_EXERCISE REQUIREMENTS_
Transcribe the whole listing without a single picture.

_RECORDS SHOWN_
○ ○ ○ ○

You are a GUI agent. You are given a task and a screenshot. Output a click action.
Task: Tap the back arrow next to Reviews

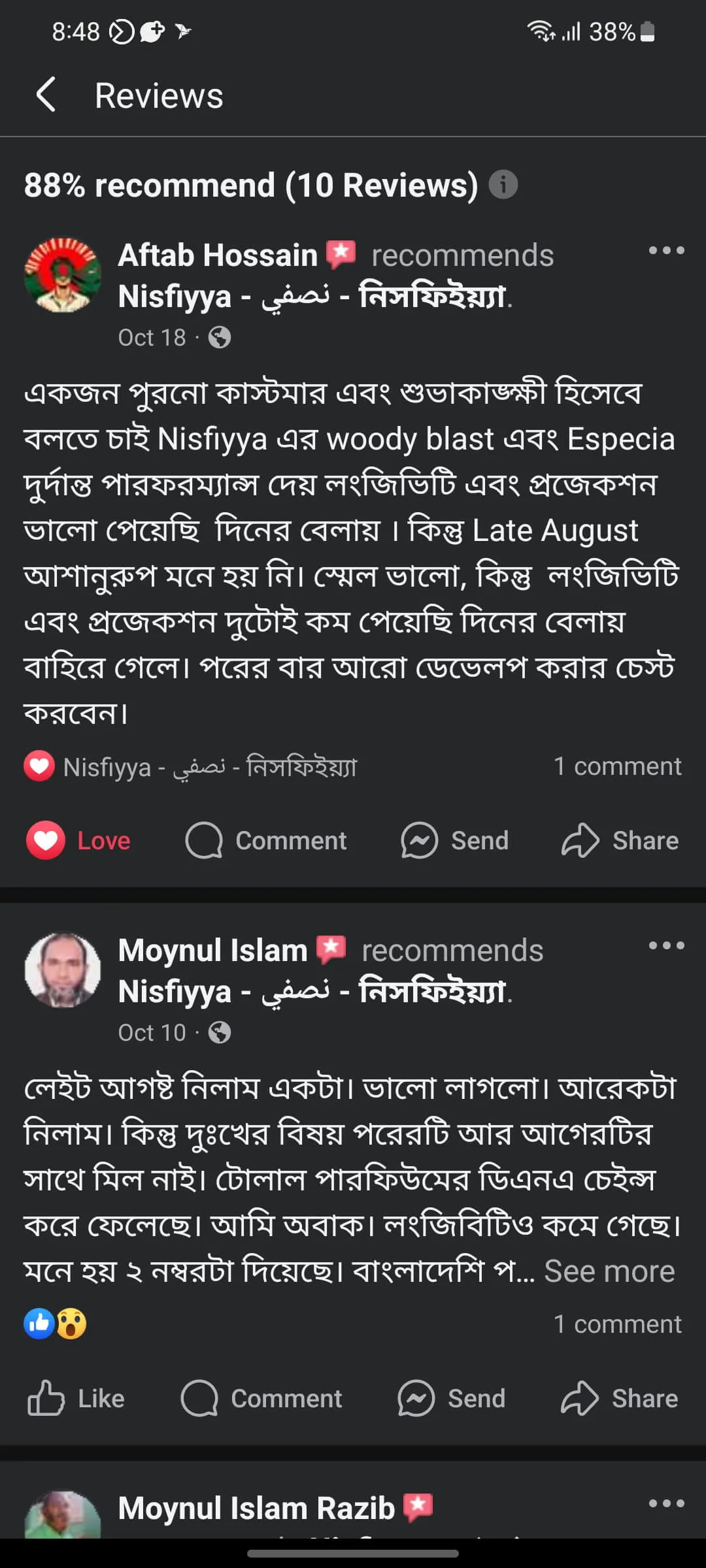[46, 95]
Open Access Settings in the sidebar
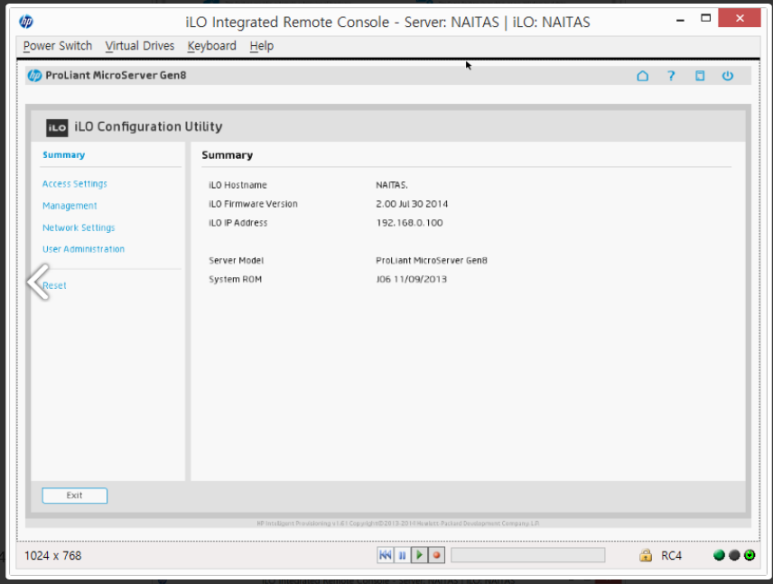The height and width of the screenshot is (584, 773). pos(75,184)
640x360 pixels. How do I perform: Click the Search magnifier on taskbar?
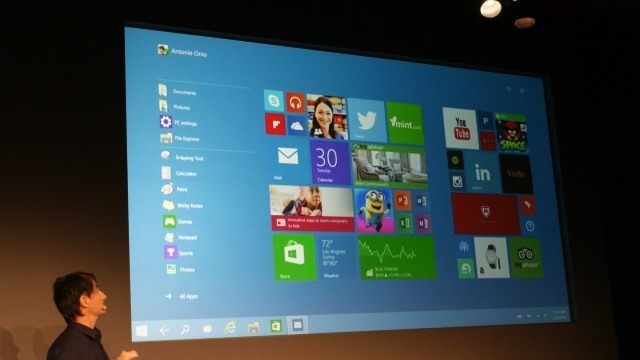[x=185, y=329]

○ ○ ○ ○

_RESPONSE BELOW_
You are a GUI agent. You are given a task and a screenshot. Output a click action.
Task: Tap the back arrow next to Reviews

[46, 95]
Open Access Settings in the sidebar
The height and width of the screenshot is (584, 773). pos(75,184)
640x360 pixels. How do I perform: Click the Search magnifier on taskbar?
[x=185, y=329]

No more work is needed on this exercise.